_Data under study:_

———

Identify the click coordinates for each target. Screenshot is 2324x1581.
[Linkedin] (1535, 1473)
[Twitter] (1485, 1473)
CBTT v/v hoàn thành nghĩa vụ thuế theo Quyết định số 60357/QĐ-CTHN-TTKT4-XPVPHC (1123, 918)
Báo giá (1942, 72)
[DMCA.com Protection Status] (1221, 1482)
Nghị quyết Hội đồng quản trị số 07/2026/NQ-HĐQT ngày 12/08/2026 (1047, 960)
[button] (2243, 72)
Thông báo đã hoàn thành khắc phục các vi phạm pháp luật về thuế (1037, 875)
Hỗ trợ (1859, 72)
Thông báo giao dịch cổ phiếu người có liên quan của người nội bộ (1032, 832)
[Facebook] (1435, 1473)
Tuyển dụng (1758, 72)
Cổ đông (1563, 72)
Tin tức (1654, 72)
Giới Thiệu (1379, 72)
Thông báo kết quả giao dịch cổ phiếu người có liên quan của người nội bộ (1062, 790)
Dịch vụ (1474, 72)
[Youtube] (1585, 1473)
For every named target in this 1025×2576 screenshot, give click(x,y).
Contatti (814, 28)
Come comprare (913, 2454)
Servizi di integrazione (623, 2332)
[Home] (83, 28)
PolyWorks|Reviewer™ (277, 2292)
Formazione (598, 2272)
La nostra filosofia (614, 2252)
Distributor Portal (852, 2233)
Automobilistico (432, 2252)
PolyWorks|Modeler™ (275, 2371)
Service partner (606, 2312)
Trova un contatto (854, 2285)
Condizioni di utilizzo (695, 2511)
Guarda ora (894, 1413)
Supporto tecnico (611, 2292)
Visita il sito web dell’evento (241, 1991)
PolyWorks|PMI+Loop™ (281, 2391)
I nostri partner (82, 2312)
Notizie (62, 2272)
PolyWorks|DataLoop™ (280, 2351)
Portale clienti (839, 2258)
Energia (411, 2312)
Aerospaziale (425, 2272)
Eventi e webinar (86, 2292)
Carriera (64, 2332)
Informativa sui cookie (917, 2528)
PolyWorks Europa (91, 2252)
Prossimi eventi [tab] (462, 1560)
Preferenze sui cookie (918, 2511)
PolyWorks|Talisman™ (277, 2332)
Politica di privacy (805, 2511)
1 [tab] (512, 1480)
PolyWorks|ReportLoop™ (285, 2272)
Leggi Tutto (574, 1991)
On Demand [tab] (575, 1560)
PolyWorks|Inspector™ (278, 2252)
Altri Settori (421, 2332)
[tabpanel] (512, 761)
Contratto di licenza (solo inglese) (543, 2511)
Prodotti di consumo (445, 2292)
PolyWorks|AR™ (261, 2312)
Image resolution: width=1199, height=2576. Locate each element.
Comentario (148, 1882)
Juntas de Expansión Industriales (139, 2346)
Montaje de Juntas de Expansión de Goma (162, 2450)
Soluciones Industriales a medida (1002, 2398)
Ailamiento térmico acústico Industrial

———

_What needs to be done:_ Copy out all the records exactly.

_Solution to this problem:_
Identify the click coordinates for each target. Screenshot is 2324x1581.
[Linkedin] (1535, 1473)
[Twitter] (1485, 1473)
CBTT v/v hoàn thành nghĩa vụ thuế theo Quyết định số 60357/QĐ-CTHN-TTKT4-XPVPHC (1123, 918)
Báo giá (1942, 72)
[DMCA.com Protection Status] (1221, 1482)
Nghị quyết Hội đồng quản trị số 07/2026/NQ-HĐQT ngày 12/08/2026 (1047, 960)
[button] (2243, 72)
Thông báo đã hoàn thành khắc phục các vi phạm pháp luật về thuế (1037, 875)
Hỗ trợ (1859, 72)
Thông báo giao dịch cổ phiếu người có liên quan của người nội bộ (1032, 832)
[Facebook] (1435, 1473)
Tuyển dụng (1758, 72)
Cổ đông (1563, 72)
Tin tức (1654, 72)
Giới Thiệu (1379, 72)
Thông báo kết quả giao dịch cổ phiếu người có liên quan của người nội bộ (1062, 790)
Dịch vụ (1474, 72)
[Youtube] (1585, 1473)
For every named target in this 1025×2576 screenshot, give click(x,y).
Contatti (814, 28)
Come comprare (913, 2454)
Servizi di integrazione (623, 2332)
[Home] (83, 28)
PolyWorks|Reviewer™ (277, 2292)
Formazione (598, 2272)
La nostra filosofia (614, 2252)
Distributor Portal (852, 2233)
Automobilistico (432, 2252)
PolyWorks|Modeler™ (275, 2371)
Service partner (606, 2312)
Trova un contatto (854, 2285)
Condizioni di utilizzo (695, 2511)
Guarda ora (894, 1413)
Supporto tecnico (611, 2292)
Visita il sito web dell’evento (241, 1991)
PolyWorks|PMI+Loop™ (281, 2391)
I nostri partner (82, 2312)
Notizie (62, 2272)
PolyWorks|DataLoop™ (280, 2351)
Portale clienti (839, 2258)
Energia (411, 2312)
Aerospaziale (425, 2272)
Eventi e webinar (86, 2292)
Carriera (64, 2332)
Informativa sui cookie (917, 2528)
PolyWorks Europa (91, 2252)
Prossimi eventi [tab] (462, 1560)
Preferenze sui cookie (918, 2511)
PolyWorks|Talisman™ (277, 2332)
Politica di privacy (805, 2511)
1 [tab] (512, 1480)
PolyWorks|ReportLoop™ (285, 2272)
Leggi Tutto (574, 1991)
On Demand [tab] (575, 1560)
PolyWorks|Inspector™ (278, 2252)
Altri Settori (421, 2332)
[tabpanel] (512, 761)
Contratto di licenza (solo inglese) (543, 2511)
Prodotti di consumo (445, 2292)
PolyWorks|AR™ (261, 2312)
Image resolution: width=1199, height=2576. Locate each element.
Comentario (148, 1882)
Juntas de Expansión Industriales (139, 2346)
Montaje de Juntas de Expansión de Goma (162, 2450)
Soluciones Industriales a medida (1002, 2398)
Ailamiento térmico acústico Industrial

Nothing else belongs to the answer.